Malignant pleural mesothelioma: clinicopathologic and survival characteristics in a consecutive series of 394 patients

European Journal of Cardiothoracic Surgery. 2007 Dec 27 [Epub ahead of print] [Link]

Borasio P, Berruti A, Billé A, Lausi P, Levra MG, Giardino R, Ardissone
F.

University of Turin, Department of Clinical & Biological Sciences,
Thoracic Surgery Unit, Italy.

Abstract

Objective: Treatment of malignant pleural mesothelioma (MPM) remains
disappointing, although recent reports suggest that multimodality therapy
including surgery may provide a significant survival benefit. The aims of
this single institution study were: to investigate clinicopathologic
characteristics and potential prognostic factors in MPM patients, and to
ascertain whether surgery followed by adjuvant therapy had an independent
prognostic role.

Methods: Retrospective review of a prospectively compiled computerized
database of all patients with MPM evaluated between 1989 and 2003.
Kaplan-Meier method, log-rank test, and Cox model were used in the
statistical analysis.

Results: There were 394 patients: 270 men (68.5%), 124 women, median age 64 (range 28-93). Twenty-seven patients (6.8%) underwent surgical resection
(extrapleural pneumonectomy 15, pleurectomy/decortication 12), followed by
adjuvant therapy. As of March 2006, 381 patients (96.7%) had died (median
survival, 11.7 months; range 0.03-117.9). Median follow-up of 13 surviving
patients (3.3%) was 45.2 months (range 28.7-126.5). Overall survival at 2
years was 18.8%. Multimodality therapy including surgery yielded a median
survival of 14.5 months and a 2-year survival rate of 29.6%. Using univariate
analysis, age (p=0.009), chest pain (p=0.01), weight loss (p=0.001),
performance status (p=0.0001), platelet count (p=0.008), histology
(p=0.0001), macroscopic appearance of pleural surface (non-specific
inflammation, tumor-like thickening, or nodules; p=0.0001), visceral pleura
involvement (p=0.0001), degree of involvement of pleural cavity (less than or
more than one third of the cavity; p=0.0001), and multimodality therapy
(p<0.01) were found to be significant prognostic factors. At multivariate
analysis, performance status, platelet count, histology, and degree of
involvement of pleural cavity remained independently associated with
survival, whereas multimodality therapy failed to enter the model.
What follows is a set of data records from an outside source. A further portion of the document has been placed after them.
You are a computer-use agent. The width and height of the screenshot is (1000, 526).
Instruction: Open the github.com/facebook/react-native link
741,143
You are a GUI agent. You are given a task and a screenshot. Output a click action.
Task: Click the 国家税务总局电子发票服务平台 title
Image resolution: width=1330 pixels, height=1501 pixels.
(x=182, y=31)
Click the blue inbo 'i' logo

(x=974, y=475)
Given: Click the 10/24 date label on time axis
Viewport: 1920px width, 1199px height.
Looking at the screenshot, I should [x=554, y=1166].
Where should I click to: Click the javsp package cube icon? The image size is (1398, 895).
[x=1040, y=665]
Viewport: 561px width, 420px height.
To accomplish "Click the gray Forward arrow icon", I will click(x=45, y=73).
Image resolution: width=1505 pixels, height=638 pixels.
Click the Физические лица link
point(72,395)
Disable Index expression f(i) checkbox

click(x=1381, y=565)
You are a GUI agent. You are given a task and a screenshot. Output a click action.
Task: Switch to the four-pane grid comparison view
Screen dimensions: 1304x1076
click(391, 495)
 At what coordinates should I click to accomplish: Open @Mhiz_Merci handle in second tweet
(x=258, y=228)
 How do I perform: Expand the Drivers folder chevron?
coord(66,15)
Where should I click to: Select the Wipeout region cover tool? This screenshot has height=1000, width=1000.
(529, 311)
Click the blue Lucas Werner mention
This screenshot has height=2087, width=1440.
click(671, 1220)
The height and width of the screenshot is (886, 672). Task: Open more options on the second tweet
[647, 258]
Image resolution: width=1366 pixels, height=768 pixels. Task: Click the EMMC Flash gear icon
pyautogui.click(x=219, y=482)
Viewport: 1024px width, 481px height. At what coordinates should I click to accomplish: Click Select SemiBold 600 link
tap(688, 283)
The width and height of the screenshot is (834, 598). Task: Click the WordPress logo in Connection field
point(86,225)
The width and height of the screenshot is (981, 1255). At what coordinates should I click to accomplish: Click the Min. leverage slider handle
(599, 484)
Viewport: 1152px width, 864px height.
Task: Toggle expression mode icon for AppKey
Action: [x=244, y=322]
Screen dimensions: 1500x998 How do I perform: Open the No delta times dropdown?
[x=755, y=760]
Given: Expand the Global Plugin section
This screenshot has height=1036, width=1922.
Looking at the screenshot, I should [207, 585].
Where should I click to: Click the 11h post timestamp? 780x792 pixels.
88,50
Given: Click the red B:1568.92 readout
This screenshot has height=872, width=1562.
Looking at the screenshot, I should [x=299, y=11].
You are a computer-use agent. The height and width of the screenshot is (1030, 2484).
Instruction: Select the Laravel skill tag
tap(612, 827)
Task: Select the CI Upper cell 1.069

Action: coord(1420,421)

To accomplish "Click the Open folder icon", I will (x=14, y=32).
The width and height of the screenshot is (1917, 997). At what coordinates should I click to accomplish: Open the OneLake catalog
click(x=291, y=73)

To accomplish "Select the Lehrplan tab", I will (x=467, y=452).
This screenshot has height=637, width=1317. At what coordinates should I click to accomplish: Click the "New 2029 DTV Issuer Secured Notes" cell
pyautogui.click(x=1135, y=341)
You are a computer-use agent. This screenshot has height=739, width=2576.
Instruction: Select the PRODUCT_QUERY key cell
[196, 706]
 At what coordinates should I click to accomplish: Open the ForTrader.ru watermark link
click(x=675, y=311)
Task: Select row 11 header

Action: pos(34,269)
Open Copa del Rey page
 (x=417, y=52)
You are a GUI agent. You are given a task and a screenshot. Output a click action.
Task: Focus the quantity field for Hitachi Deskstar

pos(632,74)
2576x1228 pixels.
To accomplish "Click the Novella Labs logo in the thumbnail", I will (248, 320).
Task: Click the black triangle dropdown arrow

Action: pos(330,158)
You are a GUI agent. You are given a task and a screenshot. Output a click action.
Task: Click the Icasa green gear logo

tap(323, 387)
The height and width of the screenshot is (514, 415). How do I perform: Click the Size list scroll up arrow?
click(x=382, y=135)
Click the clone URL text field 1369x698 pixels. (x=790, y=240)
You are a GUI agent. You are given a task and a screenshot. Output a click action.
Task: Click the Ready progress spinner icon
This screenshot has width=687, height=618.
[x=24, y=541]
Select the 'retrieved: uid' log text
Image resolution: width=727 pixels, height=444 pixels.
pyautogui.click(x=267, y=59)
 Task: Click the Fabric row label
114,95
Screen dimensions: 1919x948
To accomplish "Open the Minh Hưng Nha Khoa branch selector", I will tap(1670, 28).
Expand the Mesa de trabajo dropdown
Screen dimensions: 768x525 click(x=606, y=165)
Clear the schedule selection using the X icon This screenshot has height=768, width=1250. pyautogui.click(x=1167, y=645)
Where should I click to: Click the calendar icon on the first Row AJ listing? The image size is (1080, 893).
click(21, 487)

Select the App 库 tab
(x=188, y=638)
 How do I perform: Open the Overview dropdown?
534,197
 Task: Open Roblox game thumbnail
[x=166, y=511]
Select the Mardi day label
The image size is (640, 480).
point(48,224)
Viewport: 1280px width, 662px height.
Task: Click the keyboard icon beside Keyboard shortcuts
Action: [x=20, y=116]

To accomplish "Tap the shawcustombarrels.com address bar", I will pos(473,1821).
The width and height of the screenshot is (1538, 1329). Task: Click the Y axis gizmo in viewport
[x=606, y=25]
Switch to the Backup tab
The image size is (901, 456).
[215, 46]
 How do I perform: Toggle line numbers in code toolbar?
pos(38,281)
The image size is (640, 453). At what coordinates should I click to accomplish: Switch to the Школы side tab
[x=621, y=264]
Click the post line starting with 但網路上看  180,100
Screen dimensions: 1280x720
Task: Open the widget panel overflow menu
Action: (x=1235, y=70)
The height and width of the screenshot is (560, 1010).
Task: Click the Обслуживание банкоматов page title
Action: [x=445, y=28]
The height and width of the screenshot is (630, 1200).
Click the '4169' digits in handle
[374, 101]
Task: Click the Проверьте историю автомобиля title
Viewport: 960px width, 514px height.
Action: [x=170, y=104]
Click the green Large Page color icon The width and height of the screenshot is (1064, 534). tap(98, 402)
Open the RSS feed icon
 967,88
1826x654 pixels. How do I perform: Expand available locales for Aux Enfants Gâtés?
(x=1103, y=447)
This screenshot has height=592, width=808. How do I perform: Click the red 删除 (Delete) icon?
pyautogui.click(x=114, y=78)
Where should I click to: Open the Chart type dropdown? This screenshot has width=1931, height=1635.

Conclusions: Significant predictors of survival include performance
status, platelet count, histology, and degree of involvement of pleural
cavity. Within the confines of this retrospective study and the small number
of patients undergoing multimodality therapy, the role of surgery in the
treatment of MPM remains unclear. Further investigation is warranted to
determine the optimal treatment strategy in this disease.